1. You are actually avoiding the question of mortality since you have survival instinct as every other animal on the planet but you are smart enough to see where everything is going.
2. You need to believe in good outcome since you can't stand that something could happen to you children (even natural death)
3. Actually what really make you different for other life forms is ability to be logical why not using this skill in its full strenght?
Would you be annoyed by that person?
In what I am interested in is how much pain you can cause in other person with acting like this. Even if this post looks like I am trying to do exactly that.
I doubt that anyone could cause me pain by choosing to believe or act upon those beliefs in a way different than I do. Many years of learning how to detach my feelings from how others act has paid off in acceptance of reality. I have a great deal of peace of mind at this stage in my life.

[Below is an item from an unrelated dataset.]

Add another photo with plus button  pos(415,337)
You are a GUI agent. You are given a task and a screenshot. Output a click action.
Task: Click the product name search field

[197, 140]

If I act unlike an animal, in many ways I am trying to remove myself from this world in an unnatural way. I have innate needs and desires and want to learn to deal with them in constructive and fulfilling ways. I want to bring myself into accord with all that is life-enhancing and sustaining. I am not at all interested in trying to prove I am not in natural process. To not recognize or to refute my needs would be unhealthy for me. It's an integration of all those things that I pursue.
Through many decades of living I have learned what's right for me and take comfort in knowing that I follow through with that.
I don't believe in striving for "good" outcomes but rather with using the unfortunate ones to expand myself. I have had something "bad" happen to both of my children. And I lived through that with many questions and a lot of anger, but through those experiences I learned a lot about what it takes to live and live well. So did my children.
I've also lived through a few ugly deaths of people I love. Every thing and action exists for me to learn and grow from. I don't believe in "bad" things. Grief is part of my natural process as a human and I am neither afraid of my feelings nor of my death which is also natural and inevitable.
I maintain nobody knows for sure what will happen after corporeal death and have made the decision to allign myself with that. I believe that all unfolds as it should. Rather than helplessness and frustration, that acceptance has given me peace.
This philosophy has brought me to a place of satisfied living and I think that is the best any of us can hope for.
I wont accept your denial of not trying to annoy people. Unfortunate habit of yours, I think. It is your close-mindedness, singular focus and stubborn persistance which I find a poor choice.
There were some other things I questioned about your approach but have realized that part of it is a language barrier and probably some of the personal issues which seem obvious to me but are of no concern to you. So - none of my business! I send my annoyance out to its fate. Hee!
You seem to have found here a fairly workable, though awkward, way of connecting with others. Good for that.
I've fairly well exhausted my brain with all this self-explanation (I also experience it in an uncomfortable way of being some self-absorbed!) and don't think you'll get much more of my time unless there's something useful for me there.